Abstract

Sickle cell disease (SCD) is a common blood disorder known to have hepatobiliary complications. Sickle cell intrahepatic cholestasis (SCIC) is a rare, but severe manifestation that is often fatal if not recognized and treated appropriately. We present a case of acute SCIC successfully treated with exchange blood transfusion (EBT). A 40 year-old African-American woman with SCD presented with two days of myalgias, right upper-quadrant abdominal pain, nausea, and vomiting. She was afebrile, tachycardic, but saturating well on room air. She was alert and oriented with tender hepatomegaly and an otherwise unremarkable exam. Labs revealed leukocytosis, hemolytic anemia with numerous sickle cells on a peripheral smear, acute kidney injury, severe lactic acidosis, and hypoglycemia. She had an albumin of 3.5 g/dL, AST 2901 U/L, ALT 1116 U/L, ALP 160 U/L, Tbili 20.6 mg/dL, Dbili 15 mg/dL, and INR 2.8. Ultrasound of the liver revealed patent vasculature without cholelithiasis or common bile duct dilation. Viral, autoimmune, and toxin work-up were negative. She was diagnosed with acute liver injury due to SCIC. An EBT with 6 units of packed red blood cells was initiated on hospital day 2 and her hemoglobin S remained < 30%. She improved with supportive care and was discharged on hospital day 14. SCIC was first described in 1953 with few cases reported to date, roughly 50% of which were fatal. It is due to widespread sickling within hepatic sinusoids leading to ischemic and hypoxic injury. This results in ballooning of hepatocytes with resultant intracanalicular cholestasis and bile plugs. It presents with tender hepatomegaly, fever, leukocytosis, nausea, vomiting and can progress to acute liver failure. A direct hyperbilirubinemia is the characteristic finding that is seen with high levels of AST and ALT, reported to be as high as 3070 U/L and 6,680 U/L respectively.

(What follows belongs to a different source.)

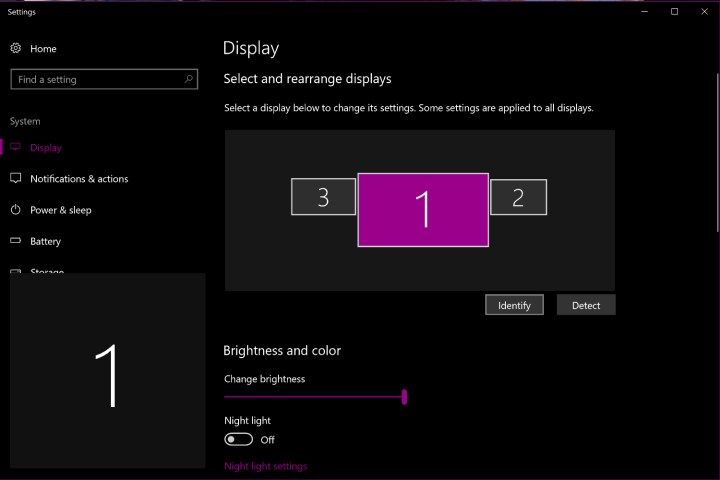The image size is (720, 480).
Task: Select display 2 in the arrangement
Action: pos(518,197)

Early reports of SCIC were often fatal due to fulminant liver failure and bleeding. Anecdotal evidence has shown that EBT significantly improves outcomes with case reports of SCIC reversal if given early in the disease course. It has been proposed to maintain HbS levels < 30% which was achieved in our patient. SCIC is a rare complication of a common disease with a high mortality. Gastroenterologists should be aware because early recognition and initiation of exchange blood transfusion can improve mortality.